CCTV’s Jessica Stone introduces you to a Virginia delegate and why it is important to her.
Sue Langley is passionate about politics. After sitting on the sidelines during the contested 2000 U.S. presidential election, she decided to get involved with the Democratic Party. Now, she leads the Fairfax County, Virginia Democrats.
“I grew up poor, and I think one thing I value is to help people. I got… you know, some other people helped me along the way …and I thought that it’s something we have to do,” Langley said.
In 2008, as a delegate to the national party convention, Sue helped Hillary Clinton campaign for president. Four years later, she was a national delegate helping elect President Barack Obama – for a second term.
Sue knows that food and phone calls are key ingredients in a campaign. We caught up with her as she tried to convince fellow Democrats to make her an at-large delegate at the Democratic Party’s 2016 national convention. She’s supporting Clinton again.
Originally from Thailand, Sue believes in reforming the American immigration system.
“I believe that we do need to secure our border. It’s a federal issue, and that’s an issue that is aware of. But you know building a wall and that sort of thing. That is really not something that I believe in.”

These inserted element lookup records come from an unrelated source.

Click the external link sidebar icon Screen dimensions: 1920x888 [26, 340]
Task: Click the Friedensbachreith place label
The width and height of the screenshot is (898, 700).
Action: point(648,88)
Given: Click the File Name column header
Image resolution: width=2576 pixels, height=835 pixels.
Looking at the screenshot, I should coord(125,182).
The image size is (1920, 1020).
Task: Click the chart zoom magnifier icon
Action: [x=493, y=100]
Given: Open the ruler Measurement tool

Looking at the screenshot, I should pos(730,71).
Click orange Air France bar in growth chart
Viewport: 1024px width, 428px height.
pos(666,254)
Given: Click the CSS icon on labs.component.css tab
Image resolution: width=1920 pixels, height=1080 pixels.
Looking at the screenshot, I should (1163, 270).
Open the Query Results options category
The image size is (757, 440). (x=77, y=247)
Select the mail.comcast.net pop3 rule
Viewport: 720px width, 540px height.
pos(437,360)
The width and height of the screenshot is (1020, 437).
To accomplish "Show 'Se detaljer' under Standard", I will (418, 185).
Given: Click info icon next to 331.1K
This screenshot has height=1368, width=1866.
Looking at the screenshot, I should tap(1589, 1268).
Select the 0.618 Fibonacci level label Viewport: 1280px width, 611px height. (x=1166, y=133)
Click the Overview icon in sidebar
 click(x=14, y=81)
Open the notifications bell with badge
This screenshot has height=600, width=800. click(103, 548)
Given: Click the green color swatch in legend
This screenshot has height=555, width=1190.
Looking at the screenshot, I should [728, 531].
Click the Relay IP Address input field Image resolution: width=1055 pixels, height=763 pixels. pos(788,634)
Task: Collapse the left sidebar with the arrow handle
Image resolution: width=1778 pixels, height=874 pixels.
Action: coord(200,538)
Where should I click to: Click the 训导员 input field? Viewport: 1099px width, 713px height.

Sue says her biggest selling point is her influence with voters here in Fairfax, Virginia. It’s the most populous part of the state, a key swing state for the presidential candidates in November.
She hopes to use that influence to unify Democrats behind Hillary Clinton.
“My opinion is not beating Sanders’ supporters. My opinion is to beat Donald Trump!”
That spirit led Sue to victory at the party’s state convention in mid-June. She says getting to cast her delegate vote for Hillary at the party’s national convention will be a privilege.